Re: timers: Move clearing of base::timer_running under base::lock

From: Thomas Gleixner
Date: Mon Dec 07 2020 - 09:30:34 EST


On Mon, Dec 07 2020 at 14:07, Sebastian Andrzej Siewior wrote:
> On 2020-12-06 22:40:07 [+0100], Thomas Gleixner wrote:
>> syzbot reported KCSAN data races vs. timer_base::timer_running being set to
>> NULL without holding base::lock in expire_timers().
>>
>> This looks innocent and most reads are clearly not problematic but for a
>> non-RT kernel it's completely irrelevant whether the store happens before
>> or after taking the lock. For an RT kernel moving the store under the lock
>> requires an extra unlock/lock pair in the case that there is a waiter for
>> the timer. But that's not the end of the world and definitely not worth the
>> trouble of adding boatloads of comments and annotations to the code.

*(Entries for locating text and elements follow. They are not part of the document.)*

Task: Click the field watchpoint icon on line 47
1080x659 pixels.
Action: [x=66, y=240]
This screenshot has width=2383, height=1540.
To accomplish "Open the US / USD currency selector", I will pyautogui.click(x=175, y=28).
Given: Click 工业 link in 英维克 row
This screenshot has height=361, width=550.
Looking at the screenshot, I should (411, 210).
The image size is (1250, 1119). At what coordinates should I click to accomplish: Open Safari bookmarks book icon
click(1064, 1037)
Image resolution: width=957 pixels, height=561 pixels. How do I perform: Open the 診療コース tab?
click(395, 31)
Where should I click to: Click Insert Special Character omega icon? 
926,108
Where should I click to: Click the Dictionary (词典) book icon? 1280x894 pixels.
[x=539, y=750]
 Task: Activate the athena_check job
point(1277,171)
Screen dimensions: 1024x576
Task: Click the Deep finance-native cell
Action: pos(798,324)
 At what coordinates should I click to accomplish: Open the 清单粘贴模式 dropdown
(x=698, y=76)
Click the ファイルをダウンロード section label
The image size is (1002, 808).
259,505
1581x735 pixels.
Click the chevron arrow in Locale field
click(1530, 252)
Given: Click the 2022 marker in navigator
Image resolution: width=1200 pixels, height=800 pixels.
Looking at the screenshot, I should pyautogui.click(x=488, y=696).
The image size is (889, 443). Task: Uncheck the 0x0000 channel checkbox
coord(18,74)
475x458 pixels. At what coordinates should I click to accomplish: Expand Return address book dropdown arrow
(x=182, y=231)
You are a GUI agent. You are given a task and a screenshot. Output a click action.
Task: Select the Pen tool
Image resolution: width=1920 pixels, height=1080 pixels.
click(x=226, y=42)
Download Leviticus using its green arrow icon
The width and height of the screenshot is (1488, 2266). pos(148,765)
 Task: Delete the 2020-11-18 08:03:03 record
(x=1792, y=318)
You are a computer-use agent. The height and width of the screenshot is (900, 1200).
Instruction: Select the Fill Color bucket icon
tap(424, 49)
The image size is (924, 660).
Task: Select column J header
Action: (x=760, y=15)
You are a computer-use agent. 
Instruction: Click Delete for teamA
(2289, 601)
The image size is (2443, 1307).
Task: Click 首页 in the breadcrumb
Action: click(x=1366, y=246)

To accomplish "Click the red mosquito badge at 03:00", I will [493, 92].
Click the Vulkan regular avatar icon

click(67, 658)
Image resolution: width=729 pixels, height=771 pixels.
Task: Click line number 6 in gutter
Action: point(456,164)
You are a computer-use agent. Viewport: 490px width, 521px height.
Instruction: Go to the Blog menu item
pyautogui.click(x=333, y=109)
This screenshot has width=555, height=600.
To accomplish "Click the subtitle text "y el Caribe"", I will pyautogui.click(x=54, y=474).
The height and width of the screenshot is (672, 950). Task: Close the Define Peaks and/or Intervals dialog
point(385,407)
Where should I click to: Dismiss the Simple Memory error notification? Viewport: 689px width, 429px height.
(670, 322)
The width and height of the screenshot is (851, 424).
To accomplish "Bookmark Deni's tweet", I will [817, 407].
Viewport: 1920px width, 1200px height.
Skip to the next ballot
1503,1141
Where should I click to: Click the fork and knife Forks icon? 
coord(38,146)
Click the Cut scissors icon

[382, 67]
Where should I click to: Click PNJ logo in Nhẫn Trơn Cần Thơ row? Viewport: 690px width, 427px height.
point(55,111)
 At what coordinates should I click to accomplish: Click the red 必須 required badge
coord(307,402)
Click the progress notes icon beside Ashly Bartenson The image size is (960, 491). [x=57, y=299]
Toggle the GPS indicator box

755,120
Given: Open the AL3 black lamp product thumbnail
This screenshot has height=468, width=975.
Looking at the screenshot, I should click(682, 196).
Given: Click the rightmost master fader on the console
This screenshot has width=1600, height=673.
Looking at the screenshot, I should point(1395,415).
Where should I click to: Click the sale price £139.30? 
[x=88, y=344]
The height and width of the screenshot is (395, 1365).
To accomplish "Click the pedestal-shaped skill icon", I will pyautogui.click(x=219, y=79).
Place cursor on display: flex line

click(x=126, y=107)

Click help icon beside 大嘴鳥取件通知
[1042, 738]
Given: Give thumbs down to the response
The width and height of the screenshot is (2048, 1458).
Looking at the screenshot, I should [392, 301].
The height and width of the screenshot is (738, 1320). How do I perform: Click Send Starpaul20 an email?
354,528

Famous
>> last words...
>>
>> Reported-by: syzbot+aa7c2385d46c5eba0b89@xxxxxxxxxxxxxxxxxxxxxxxxx
>> Reported-by: syzbot+abea4558531bae1ba9fe@xxxxxxxxxxxxxxxxxxxxxxxxx
>> Signed-off-by: Thomas Gleixner <tglx@xxxxxxxxxxxxx>
>
> One thing I noticed while testing it is that the "corner" case in
> timer_sync_wait_running() is quite reliably hit by rcu_preempt
> rcu_gp_fqs_loop() -> swait_event_idle_timeout_exclusive() invocation.

I assume it's something like this:

timeout -> wakeup

->preemption
del_timer_sync()
.....

Thanks,

tglx